Published 12:00 am Tuesday, February 18, 2014

RALEIGH — Some years ago, then-House Speaker Jim Black pushed an idea akin to so-called mortgage bullet payments to pay for new state buildings.
The state would have paid very little on the construction for 20 years, then had a note come due for the principal and most of the interest costs all at once.
The plan carried a strange acronym, REBITS. Fortunately, it croaked. The legislature never acted on it, and future taxpayers weren’t put on the hook for a buy-now, pay-later scheme to construct new buildings.
Nonetheless, the idea was born amid a serious problem.
As state revenue growth slowed in the early part of the last decade, state government had less money to pay for the repair and renovation of a growing inventory of state buildings.

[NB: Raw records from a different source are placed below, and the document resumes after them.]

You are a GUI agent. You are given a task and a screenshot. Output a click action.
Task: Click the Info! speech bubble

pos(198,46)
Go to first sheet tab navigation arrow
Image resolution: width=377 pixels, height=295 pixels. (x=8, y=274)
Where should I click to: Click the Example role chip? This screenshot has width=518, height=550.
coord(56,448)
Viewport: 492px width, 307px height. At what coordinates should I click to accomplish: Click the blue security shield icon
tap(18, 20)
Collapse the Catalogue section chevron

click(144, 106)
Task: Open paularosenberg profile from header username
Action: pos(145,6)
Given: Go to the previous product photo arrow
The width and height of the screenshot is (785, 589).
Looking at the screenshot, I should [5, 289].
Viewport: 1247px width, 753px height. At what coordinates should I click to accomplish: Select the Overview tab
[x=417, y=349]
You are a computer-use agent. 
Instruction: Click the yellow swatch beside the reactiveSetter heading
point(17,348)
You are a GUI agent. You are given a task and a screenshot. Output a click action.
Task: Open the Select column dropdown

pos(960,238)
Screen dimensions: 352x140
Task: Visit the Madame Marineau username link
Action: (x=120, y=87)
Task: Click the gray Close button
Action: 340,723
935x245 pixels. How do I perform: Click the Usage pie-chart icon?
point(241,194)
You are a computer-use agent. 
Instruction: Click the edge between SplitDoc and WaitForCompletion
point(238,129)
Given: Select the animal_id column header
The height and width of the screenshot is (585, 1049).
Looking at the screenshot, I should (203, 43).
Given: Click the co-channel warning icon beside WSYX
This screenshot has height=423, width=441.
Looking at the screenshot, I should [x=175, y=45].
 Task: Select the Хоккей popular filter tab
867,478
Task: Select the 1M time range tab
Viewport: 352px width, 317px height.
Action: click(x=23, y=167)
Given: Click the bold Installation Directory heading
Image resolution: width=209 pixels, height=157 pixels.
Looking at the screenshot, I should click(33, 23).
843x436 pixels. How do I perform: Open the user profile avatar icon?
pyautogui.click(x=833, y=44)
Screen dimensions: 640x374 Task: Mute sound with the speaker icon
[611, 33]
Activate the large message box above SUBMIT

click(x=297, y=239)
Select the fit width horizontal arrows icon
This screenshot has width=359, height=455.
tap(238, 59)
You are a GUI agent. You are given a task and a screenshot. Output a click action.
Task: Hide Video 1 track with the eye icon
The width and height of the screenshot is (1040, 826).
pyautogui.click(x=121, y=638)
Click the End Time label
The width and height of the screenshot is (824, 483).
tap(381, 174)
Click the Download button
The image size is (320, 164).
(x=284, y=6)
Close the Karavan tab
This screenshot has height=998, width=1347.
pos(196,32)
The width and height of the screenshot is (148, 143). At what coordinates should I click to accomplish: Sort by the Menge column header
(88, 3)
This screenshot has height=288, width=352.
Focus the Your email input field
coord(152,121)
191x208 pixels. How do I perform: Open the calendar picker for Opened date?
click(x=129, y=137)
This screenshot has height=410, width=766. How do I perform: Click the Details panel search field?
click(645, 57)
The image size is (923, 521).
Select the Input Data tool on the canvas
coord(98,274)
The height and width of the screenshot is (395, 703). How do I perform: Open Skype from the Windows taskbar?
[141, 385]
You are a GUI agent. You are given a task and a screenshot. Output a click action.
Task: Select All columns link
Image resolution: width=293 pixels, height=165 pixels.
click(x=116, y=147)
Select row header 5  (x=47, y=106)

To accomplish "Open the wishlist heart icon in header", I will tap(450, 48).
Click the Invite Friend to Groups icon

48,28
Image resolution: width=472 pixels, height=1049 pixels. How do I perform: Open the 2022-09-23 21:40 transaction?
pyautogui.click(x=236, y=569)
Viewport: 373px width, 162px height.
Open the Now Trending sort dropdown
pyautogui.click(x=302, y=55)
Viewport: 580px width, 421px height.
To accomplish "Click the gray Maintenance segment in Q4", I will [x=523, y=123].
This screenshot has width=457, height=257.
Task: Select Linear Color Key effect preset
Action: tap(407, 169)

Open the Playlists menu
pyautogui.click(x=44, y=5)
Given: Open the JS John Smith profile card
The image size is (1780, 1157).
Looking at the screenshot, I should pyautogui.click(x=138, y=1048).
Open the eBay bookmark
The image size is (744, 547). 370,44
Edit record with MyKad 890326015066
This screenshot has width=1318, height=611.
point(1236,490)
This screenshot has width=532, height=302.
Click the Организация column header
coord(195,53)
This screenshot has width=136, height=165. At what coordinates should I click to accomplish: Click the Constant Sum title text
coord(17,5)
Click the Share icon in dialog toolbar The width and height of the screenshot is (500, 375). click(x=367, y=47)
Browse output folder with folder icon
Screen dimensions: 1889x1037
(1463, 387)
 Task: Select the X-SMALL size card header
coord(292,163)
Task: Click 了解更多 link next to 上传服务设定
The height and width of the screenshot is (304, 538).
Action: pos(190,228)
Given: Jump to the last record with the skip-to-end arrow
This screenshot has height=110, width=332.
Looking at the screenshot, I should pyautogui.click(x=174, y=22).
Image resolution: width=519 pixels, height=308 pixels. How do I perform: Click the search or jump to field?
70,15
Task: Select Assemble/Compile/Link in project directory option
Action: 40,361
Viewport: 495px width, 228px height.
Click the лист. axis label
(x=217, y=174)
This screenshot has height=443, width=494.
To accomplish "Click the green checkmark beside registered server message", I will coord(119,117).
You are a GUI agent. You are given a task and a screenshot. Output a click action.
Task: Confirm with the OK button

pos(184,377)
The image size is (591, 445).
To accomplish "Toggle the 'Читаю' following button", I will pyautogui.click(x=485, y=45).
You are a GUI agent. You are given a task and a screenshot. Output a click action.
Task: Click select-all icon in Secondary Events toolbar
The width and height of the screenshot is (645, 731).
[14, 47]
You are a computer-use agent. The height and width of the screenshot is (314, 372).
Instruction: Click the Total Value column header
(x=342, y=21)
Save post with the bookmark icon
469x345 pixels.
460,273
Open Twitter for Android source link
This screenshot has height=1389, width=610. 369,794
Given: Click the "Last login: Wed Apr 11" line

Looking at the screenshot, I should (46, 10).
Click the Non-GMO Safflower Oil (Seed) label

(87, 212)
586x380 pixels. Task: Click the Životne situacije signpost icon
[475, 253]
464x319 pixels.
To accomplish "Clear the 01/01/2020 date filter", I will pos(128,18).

A borrowing spree early in that decade, coupled with decisions by legislators to build a new psychiatric hospital, a cancer research center and the Green Square office building in Raleigh, eventually put the state up against a borrowing limit recommended by the state treasurer.
One of the consequences has been that a lot of older state buildings have become run down.
According to a recent report in the Triangle Business Journal, the legislature provided an annual average of $65.7 million for repair and renovation of state buildings between 2000 and 2010. The average moved up to $74.4 million since 2011.
The state’s building inventory, valued at $25.6 billion, calls for an annual repair and renovation budget of between $500 million and $1 billion based on industry standards.
In state government, that kind of spending probably has never happened and probably never will.
But the numbers suggest that the state is going to need to put more money into building repairs.

The Business Journal piece mentioned that state agencies were looking at leasing office space as a means to get out of crumbling buildings.
Figures posted by the State Property Office show the state is currently looking for 140,084 square feet of office space to lease in Wake County alone, although some of that may be related to office closings on the Dix Hospital campus.
Taxpayers ought to be wary of the talk. Leasing office space, in a lot of cases, does not represent very good bang for the buck for state government.
With the ability to borrow money cheaply, the state can typically buy a building over 20 years at a cost that is at least near athe mount that would have been spent on lease payments over the same period.
At the end of that 20-year financing period, the state and its taxpayers then own the building outright.
It can also finance major renovations cheaply.
When money is scarce and borrowing space is limited, pay-as-you-go leasing may look more attractive.
Twenty years later, taxpayers have nothing to show for it, and that lease is nearly as bad as a funky-sounding financing method that brings to mind frogs on a summer evening.

Scott Mooneyham writes about state government issues for Capitol Press Association.